What is it?
With the fire-breathing versions of the Ford Focus ST and Ford Fiesta ST not destined to arrive until next year, fast Ford fans have had to endure a lull in blue oval-badged objects of lust since the final Ford Focus RS found a home.
Unable to turn the product tap all the way up to hot, Britain’s best-selling manufacturer has resolutely settled for warm. The Ford Fiesta Zetec-S has been the range’s peak performer (special editions aside) for years, and the trim level has taken less than a year to migrate to the new Ford Focus Zetec-S, tested here.
With it comes the more powerful version of the 1.6-litre Ecoboost engine already at the heart of the petrol line-up. Producing 180bhp and 199lb ft of torque in overboost mode, it improves the Focus’s 0-62mph time to 7.9 seconds, but retains the capacity for 47mpg fuel economy.
Around the beefier powerplant, Ford has hung all the usual Zetec-S trinkets. A bodykit is the obvious addition, but underneath the car has been treated to stiffened springs and dampers, while the cabin gains sportier front seats and a slightly better standard of trim.
What’s it like?
Perhaps inevitably, the shortcomings of the standard Focus make the dynamic alterations made here feel irresistibly superior. The discernable inertia in the chassis has been partly alleviated by the firmer setup, and the Zetec-S’s tauter turn in and proddable rear end now encourage enthusiastic driving rather than competently enduring it.
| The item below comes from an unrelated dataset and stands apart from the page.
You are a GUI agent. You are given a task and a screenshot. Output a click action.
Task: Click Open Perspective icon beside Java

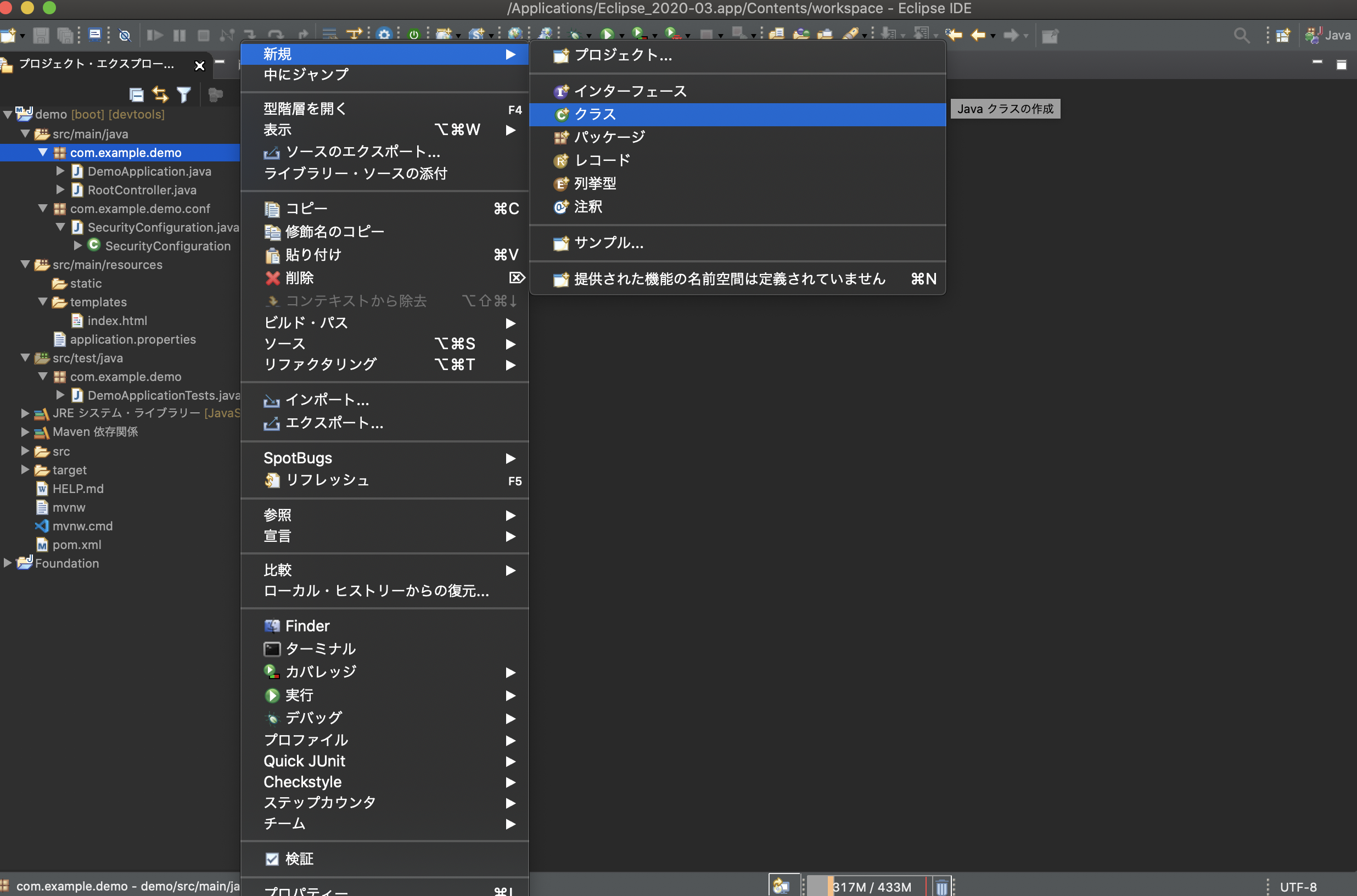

The newfound vibrancy is still marred by less-than-brilliant steering (the Focus’s previous incarnations have arguably set the bar too high for current model) but it more than lives up to any expectations you might have had of the new badge.
Impressively (or, perhaps in Ford’s case, unsurprisingly) the enhancements have not entailed a dramatic loss of comfort. There’s the occasional abrupt shiver that wouldn’t have previously filtered through, but otherwise the tighter body control barely hinders the Focus’s class-leading ride quality.
The extra power is similarly well absorbed. With a five-door hatchback to shift away from the lights the 1.6-litre lump doesn’t feel especially potent from a standstill, but up into its linear stride, it adds sufficient brio to complement the revamped handling.